What inspired you to get your junk pierced?

Truth be told, I didn’t have any standout experience that precipitated me getting my penis pierced. Basically, I was young, already had my eyebrow pierced and thought it would be neat.

Did the piercing process hurt?

Not really. I am a redhead so apparently while my pain tolerance is more sensitive than most of the population, it wasn’t terribly painful. I was more intrigued by the person doing the piercing than the actual pain itself. More on this later.

How did the actual piercing process go down?

I imagine that it was pretty standard practice for penis piercings. The piercing artist has a sterilized curved needle that they basically push into the urethra and then push through the bottom of the head of the penis. Then they inserted a barbell through the new hole and whoola, a Prince Albert piercing.

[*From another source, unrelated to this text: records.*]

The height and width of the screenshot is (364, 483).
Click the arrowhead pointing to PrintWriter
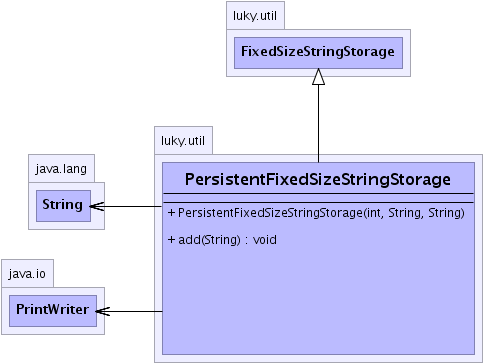pyautogui.click(x=103, y=311)
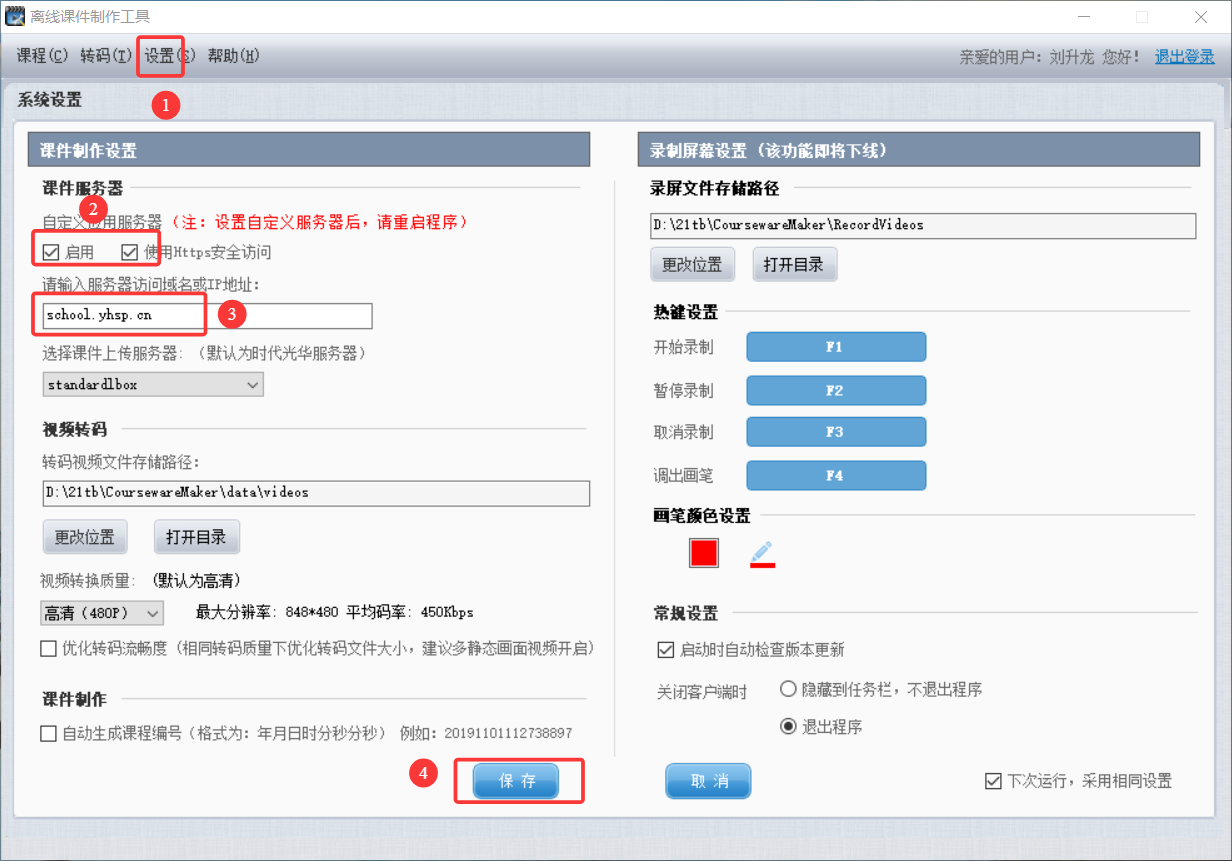Click the 取消 button
Viewport: 1232px width, 861px height.
click(x=708, y=781)
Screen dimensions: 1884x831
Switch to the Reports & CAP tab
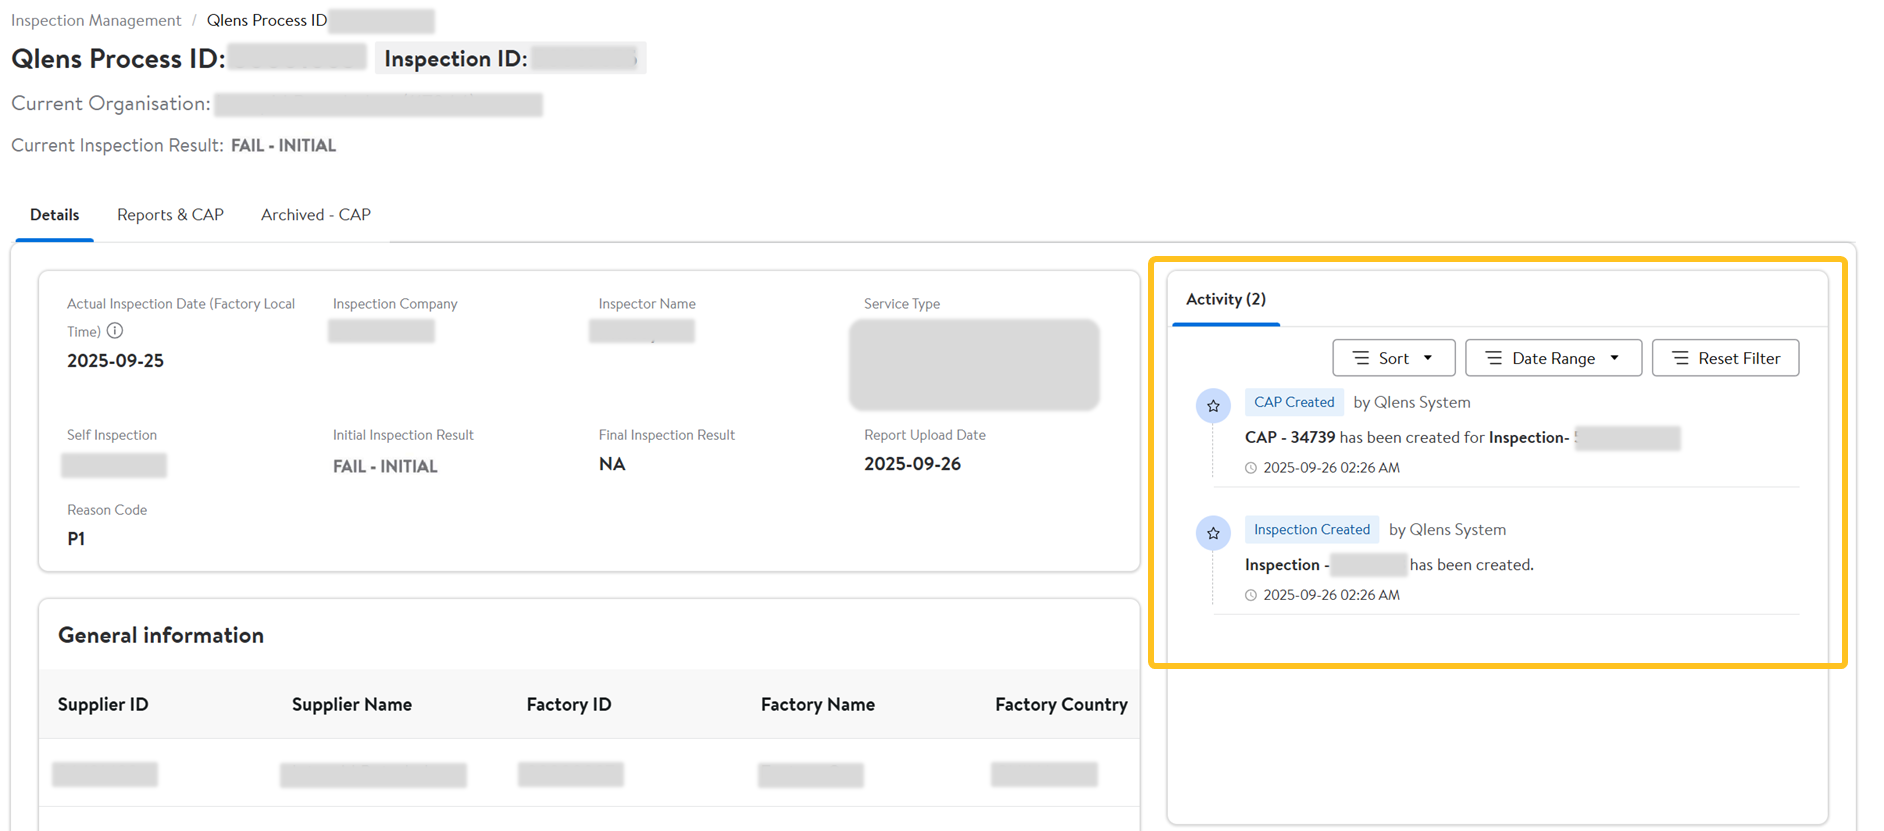(x=170, y=215)
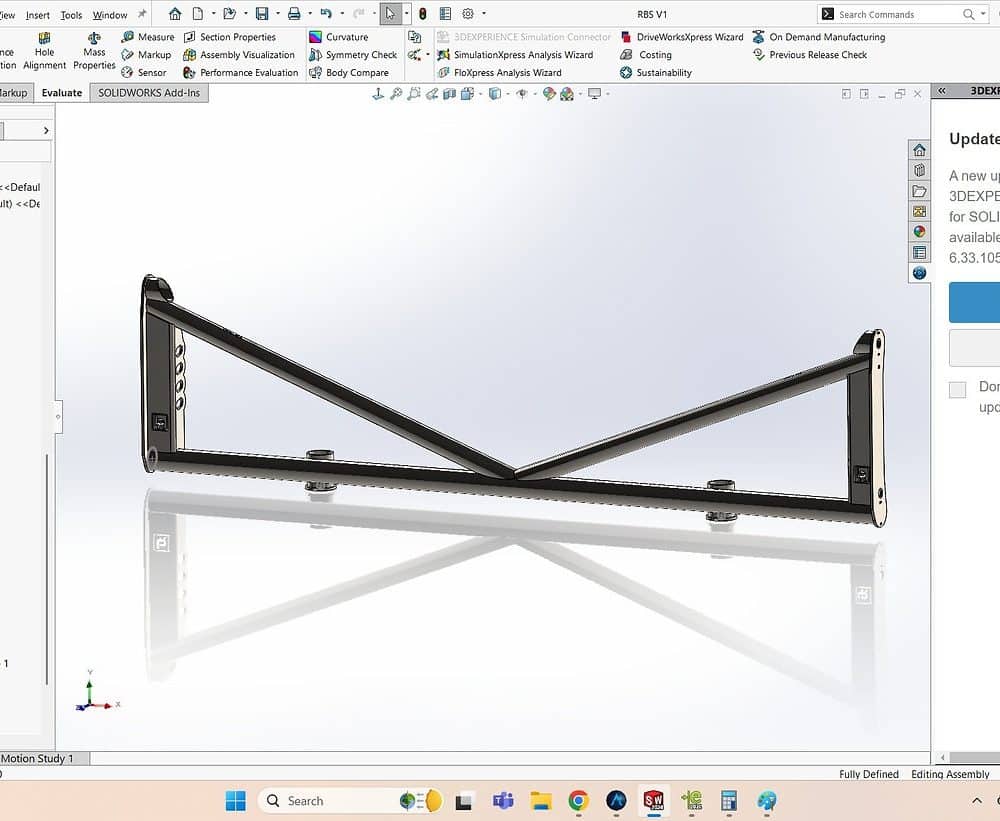Launch SimulationXpress Analysis Wizard
This screenshot has width=1000, height=821.
(x=515, y=55)
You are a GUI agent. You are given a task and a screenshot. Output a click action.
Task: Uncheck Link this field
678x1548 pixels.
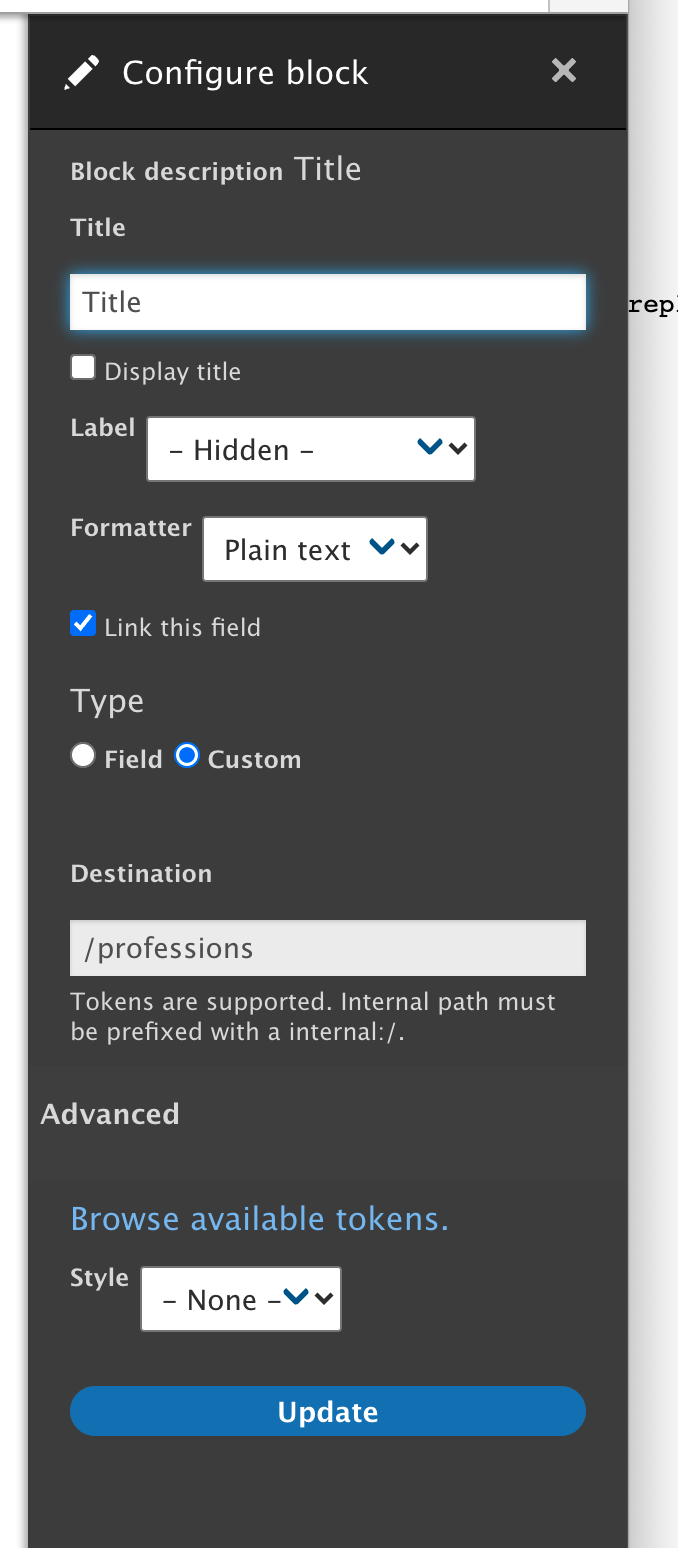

Was the piercer a professional?

Yes. Although I did have a few shots of liquid courage before the actual process, I made sure that I went to a reputable tattoo and piercing salon before giving the okay to have a man drive a needle through my penis. His appearance was pretty interesting though as he wore a kilt and had beads surgically implanted under his scalp which kind of made him look like a lumpy lizard.

Any complications with the process?

Yes. After getting the piercing done, I went out for a night of drinking with my friends. After using the urinal and pissing a little bit of blood, I realized that I couldn’t find the barbell that had been inserted hours before. I called the piercing salon and apparently the issue was that they had used a gauge that was too small so basically the barbell had slipped into my urethra and was hidden inside.

So what did you do at this point?

I went back the next day and had to have the piercing guy repierce me with a bigger gauge needle and then insert a bigger barbell. This one didn’t get lost as easily.

Was sex better after getting the piercing?

Yes and no. Basically after I had healed up, I did notice that my dick was more sensitive to things. Now everytime I readjusted myself or walked or whatever, I could feel the barbell rubbing up against my boxers or jeans or what have you. This did make for some awkward times when I was trying to be serious and accidentally had a massive erection. I also learned that I had to be more careful in general though, like making sure that partners didn’t get too rough with my penis as it sometimes hurt a little if it was tugged too enthusiastically.

Any regrets?

I wish someone had told me that the piercing never actually closes up after you remove the jewelry. Now when taking a piss, I have to consciously remember to “plug the hole” if I don’t want to dribble on my boxers or dress pants. I imagine it’s a bit like playing the flute.

Embarrasing moments?

Oh yeah. The barbell ends had a tendency to come unscrewed while I was walking. This led to more than one occasion where I would be walking with friends only to have a ball drop off the barbell and roll down my pantleg and onto the floor. The most embarrasing thing was that I would have to chase it down because the jewelry was expensive and I didn’t want to keep having to replace loose balls all the time.

Future Plans?

For now I am content to just have the hole there. I can imagine at some point though that I will probably will start wearing jewelry on my penis again. If nothing else, the idea of some cute nurse trying to insert a catheter into my junk when I’m old and decrepit and being completely surprised by my cock bling may be worth it.